**Problem description**
Would you please write out the records below exactly as they appear?

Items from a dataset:
»»

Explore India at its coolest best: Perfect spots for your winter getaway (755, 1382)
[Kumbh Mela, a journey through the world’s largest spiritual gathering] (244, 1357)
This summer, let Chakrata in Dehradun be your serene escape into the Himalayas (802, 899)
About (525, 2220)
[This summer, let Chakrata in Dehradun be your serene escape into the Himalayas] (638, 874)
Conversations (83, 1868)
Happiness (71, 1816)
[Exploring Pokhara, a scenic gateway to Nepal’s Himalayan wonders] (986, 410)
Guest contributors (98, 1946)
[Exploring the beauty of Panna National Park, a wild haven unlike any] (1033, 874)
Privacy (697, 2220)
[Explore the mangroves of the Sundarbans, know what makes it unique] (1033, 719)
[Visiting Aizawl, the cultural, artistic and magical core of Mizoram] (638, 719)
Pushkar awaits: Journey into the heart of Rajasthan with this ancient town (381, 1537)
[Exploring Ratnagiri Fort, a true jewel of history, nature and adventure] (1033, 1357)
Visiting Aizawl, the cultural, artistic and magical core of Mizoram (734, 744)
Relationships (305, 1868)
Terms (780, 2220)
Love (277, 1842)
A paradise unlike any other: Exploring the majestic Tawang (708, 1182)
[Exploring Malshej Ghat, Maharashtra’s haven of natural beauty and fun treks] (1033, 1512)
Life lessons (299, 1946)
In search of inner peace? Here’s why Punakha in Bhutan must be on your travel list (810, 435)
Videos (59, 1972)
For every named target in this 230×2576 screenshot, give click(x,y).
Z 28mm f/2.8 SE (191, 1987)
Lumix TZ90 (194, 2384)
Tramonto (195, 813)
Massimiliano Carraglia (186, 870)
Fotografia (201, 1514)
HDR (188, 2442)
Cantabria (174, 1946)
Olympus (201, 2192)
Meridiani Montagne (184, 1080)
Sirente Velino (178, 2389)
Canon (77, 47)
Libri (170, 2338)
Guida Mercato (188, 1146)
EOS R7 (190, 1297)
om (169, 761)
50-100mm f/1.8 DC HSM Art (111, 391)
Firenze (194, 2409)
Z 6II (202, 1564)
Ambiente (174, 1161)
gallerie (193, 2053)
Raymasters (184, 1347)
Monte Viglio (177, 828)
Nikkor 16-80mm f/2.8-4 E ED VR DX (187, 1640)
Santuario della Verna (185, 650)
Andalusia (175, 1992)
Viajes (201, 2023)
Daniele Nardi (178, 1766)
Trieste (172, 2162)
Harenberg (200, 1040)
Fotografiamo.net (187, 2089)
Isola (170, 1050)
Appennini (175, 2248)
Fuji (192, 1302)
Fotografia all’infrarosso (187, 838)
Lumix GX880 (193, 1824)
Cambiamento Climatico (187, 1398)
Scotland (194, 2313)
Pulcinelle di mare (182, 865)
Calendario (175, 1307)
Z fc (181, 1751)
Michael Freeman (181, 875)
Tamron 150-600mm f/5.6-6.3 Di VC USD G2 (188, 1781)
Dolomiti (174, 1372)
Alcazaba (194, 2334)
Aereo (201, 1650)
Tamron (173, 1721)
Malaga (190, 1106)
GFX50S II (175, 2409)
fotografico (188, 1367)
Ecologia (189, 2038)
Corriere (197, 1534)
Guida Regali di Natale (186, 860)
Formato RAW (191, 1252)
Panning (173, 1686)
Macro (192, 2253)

««

**Exercise response**
Explore India at its coolest best: Perfect spots for your winter getaway (755, 1382)
[Kumbh Mela, a journey through the world’s largest spiritual gathering] (244, 1357)
This summer, let Chakrata in Dehradun be your serene escape into the Himalayas (802, 899)
About (525, 2220)
[This summer, let Chakrata in Dehradun be your serene escape into the Himalayas] (638, 874)
Conversations (83, 1868)
Happiness (71, 1816)
[Exploring Pokhara, a scenic gateway to Nepal’s Himalayan wonders] (986, 410)
Guest contributors (98, 1946)
[Exploring the beauty of Panna National Park, a wild haven unlike any] (1033, 874)
Privacy (697, 2220)
[Explore the mangroves of the Sundarbans, know what makes it unique] (1033, 719)
[Visiting Aizawl, the cultural, artistic and magical core of Mizoram] (638, 719)
Pushkar awaits: Journey into the heart of Rajasthan with this ancient town (381, 1537)
[Exploring Ratnagiri Fort, a true jewel of history, nature and adventure] (1033, 1357)
Visiting Aizawl, the cultural, artistic and magical core of Mizoram (734, 744)
Relationships (305, 1868)
Terms (780, 2220)
Love (277, 1842)
A paradise unlike any other: Exploring the majestic Tawang (708, 1182)
[Exploring Malshej Ghat, Maharashtra’s haven of natural beauty and fun treks] (1033, 1512)
Life lessons (299, 1946)
In search of inner peace? Here’s why Punakha in Bhutan must be on your travel list (810, 435)
Videos (59, 1972)
For every named target in this 230×2576 screenshot, give click(x,y).
Z 28mm f/2.8 SE (191, 1987)
Lumix TZ90 (194, 2384)
Tramonto (195, 813)
Massimiliano Carraglia (186, 870)
Fotografia (201, 1514)
HDR (188, 2442)
Cantabria (174, 1946)
Olympus (201, 2192)
Meridiani Montagne (184, 1080)
Sirente Velino (178, 2389)
Canon (77, 47)
Libri (170, 2338)
Guida Mercato (188, 1146)
EOS R7 (190, 1297)
om (169, 761)
50-100mm f/1.8 DC HSM Art (111, 391)
Firenze (194, 2409)
Z 6II (202, 1564)
Ambiente (174, 1161)
gallerie (193, 2053)
Raymasters (184, 1347)
Monte Viglio (177, 828)
Nikkor 16-80mm f/2.8-4 E ED VR DX (187, 1640)
Santuario della Verna (185, 650)
Andalusia (175, 1992)
Viajes (201, 2023)
Daniele Nardi (178, 1766)
Trieste (172, 2162)
Harenberg (200, 1040)
Fotografiamo.net (187, 2089)
Isola (170, 1050)
Appennini (175, 2248)
Fuji (192, 1302)
Fotografia all’infrarosso (187, 838)
Lumix GX880 (193, 1824)
Cambiamento Climatico (187, 1398)
Scotland (194, 2313)
Pulcinelle di mare (182, 865)
Calendario (175, 1307)
Z fc (181, 1751)
Michael Freeman (181, 875)
Tamron 150-600mm f/5.6-6.3 Di VC USD G2 (188, 1781)
Dolomiti (174, 1372)
Alcazaba (194, 2334)
Aereo (201, 1650)
Tamron (173, 1721)
Malaga (190, 1106)
GFX50S II (175, 2409)
fotografico (188, 1367)
Ecologia (189, 2038)
Corriere (197, 1534)
Guida Regali di Natale (186, 860)
Formato RAW (191, 1252)
Panning (173, 1686)
Macro (192, 2253)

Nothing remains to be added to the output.